> _To be done_
1. Please translate this sentence from the torque problem into Spanish: "An object with a mass of 2 kg is traveling in a circular path of a radius of 4 m."
2. In the torque problem, what torque does the answer give?

> _Selected excerpt_
____
# An object with a mass of  2 kg is traveling in a circular path of a radius of 4 m. If the object's angular velocity changes from  1 Hz to  12 Hz in  2 s, what torque was applied to the object?

Jun 4, 2016

#### Answer:

$T = 352 \pi \text{ } N \cdot m$

#### Explanation:

$m = 2 \text{ "kg" mass of object}$

$r = 4 \text{ "m " radius of the circular path}$

${f}_{1} = 1 \text{ "Hz" initial frequency of object}$

${f}_{2} = 12 \text{ "Hz" final frequency of object}$

$\Delta t = 2 \text{ } s$

$F = m \cdot a \text{ Newton equation for linear motion}$

$T = I \cdot \alpha \text{ Newton equation for rotary motion}$

$T \text{ represents Torque of object}$

$I \text{ represents the moment of inertia of the object}$

$\alpha \text{ represents angular acceleration of the object}$

$\alpha = \frac{{\omega}_{2} - {\omega}_{1}}{\Delta t}$

$\text{the angular velocity of an object is expressed as } \omega = 2 \cdot \pi \cdot f$

$\alpha = \frac{2 \cdot \pi \left({f}_{2} - {f}_{1}\right)}{2} = \pi \left({f}_{2} - {f}_{1}\right) = \pi \left(12 - 1\right) = 11 \pi$

$I = m \cdot {r}^{2} = 2 \cdot {4}^{2} = 32$

$T = 32 \cdot 11 \pi$

$T = 352 \pi \text{ } N \cdot m$
____
Target pointing data
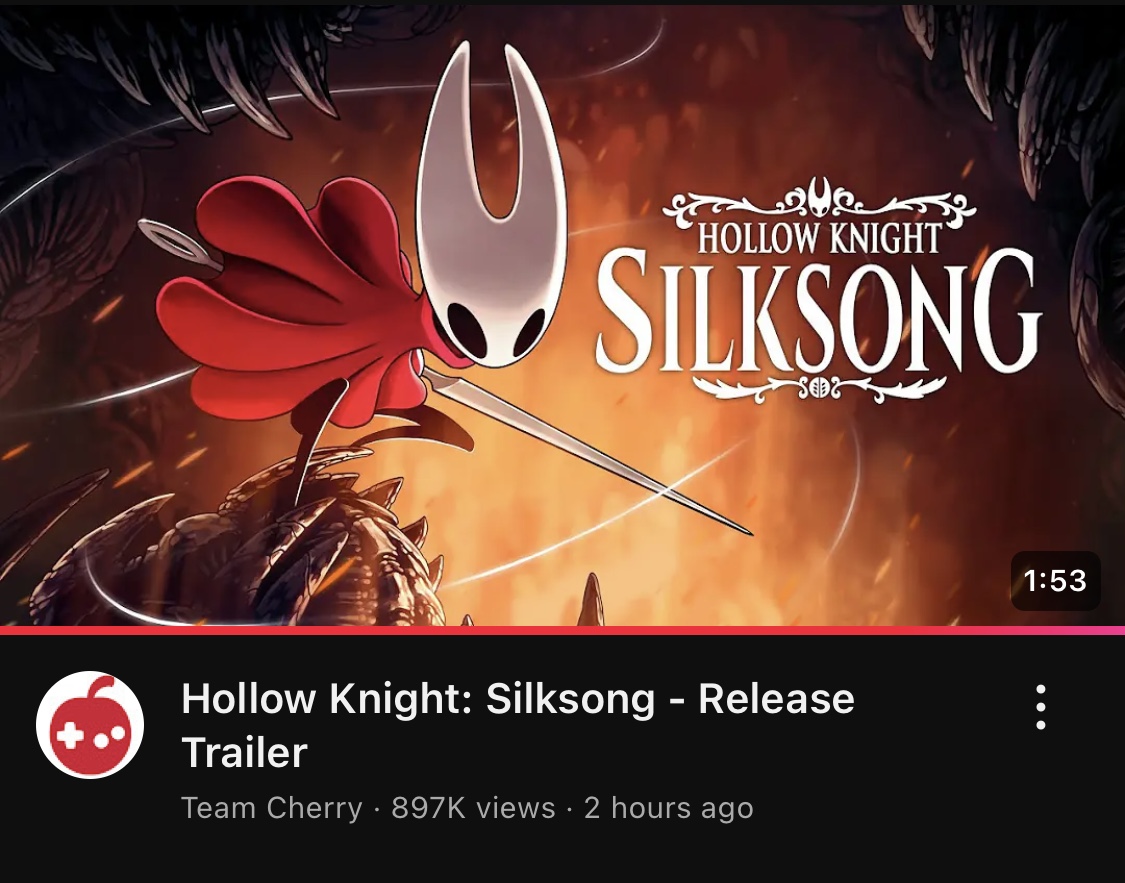The image size is (1125, 883).
Task: Click the needle's silver thread ring
Action: coord(180,245)
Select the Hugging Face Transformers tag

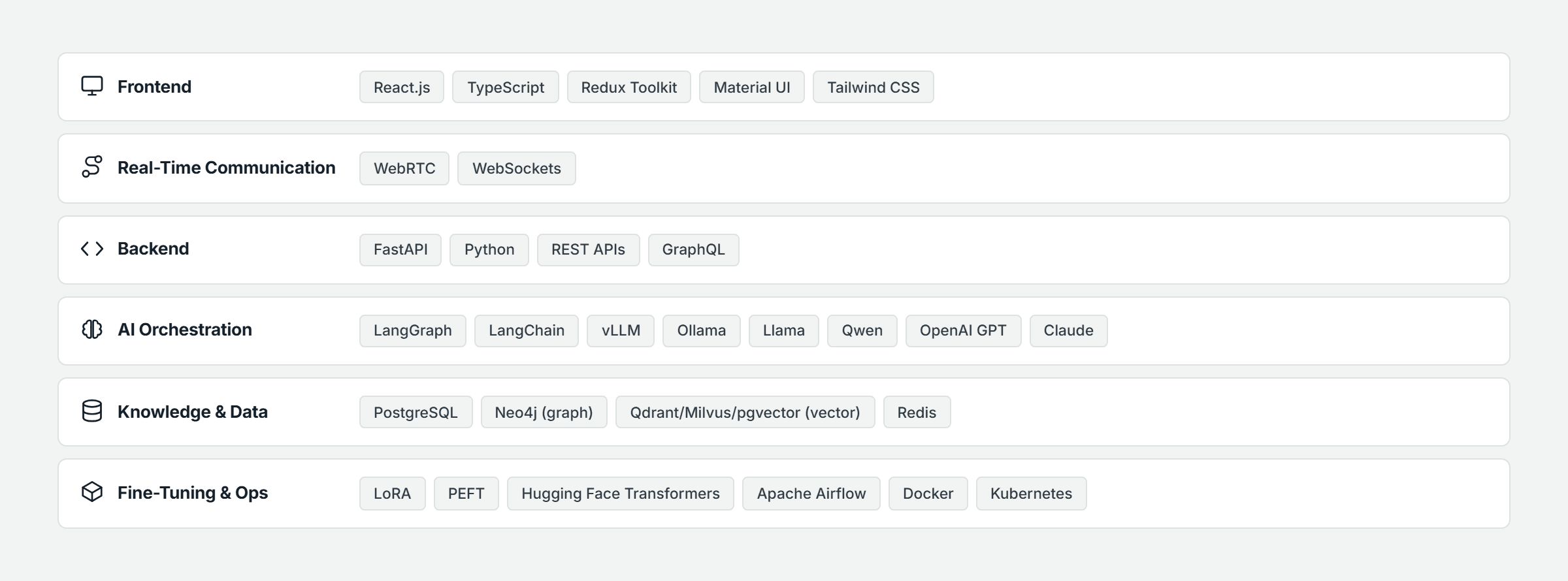(x=621, y=494)

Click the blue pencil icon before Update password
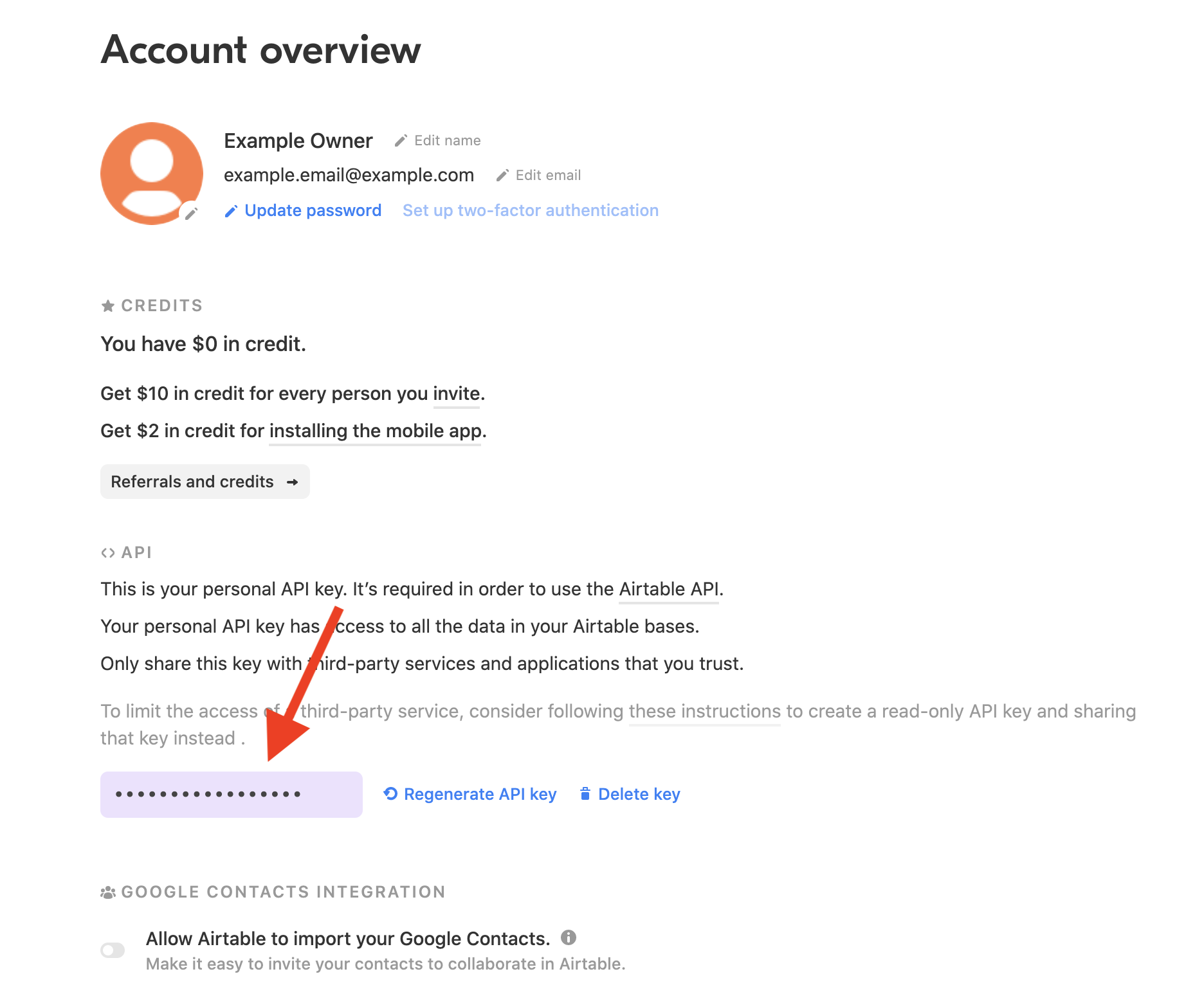[231, 211]
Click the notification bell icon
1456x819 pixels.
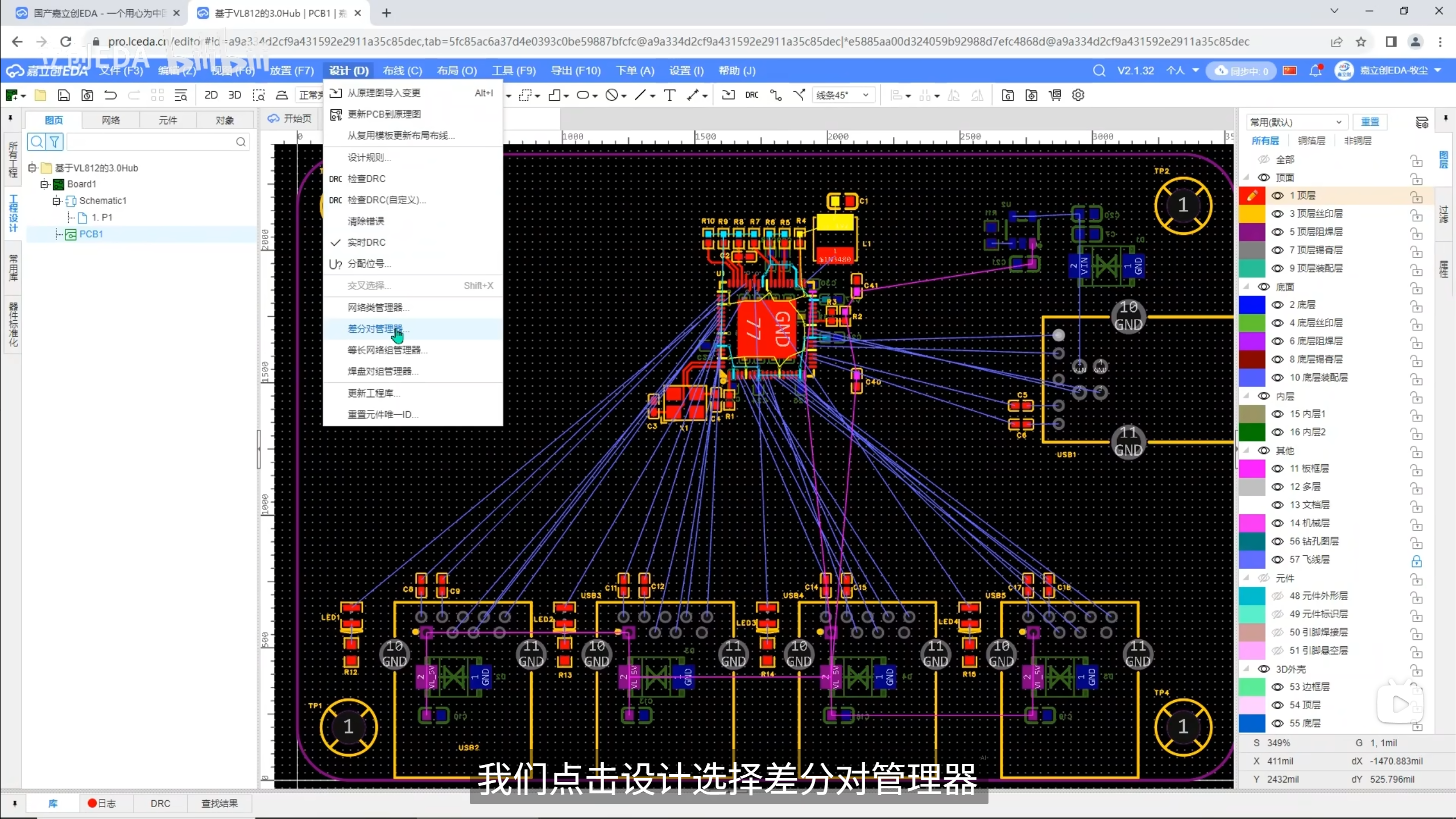[1315, 71]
____
> _Solutions for each task_
1. Un objeto con una masa de 2 kg se desplaza en una trayectoria circular de 4 m de radio.

2. 352π N·m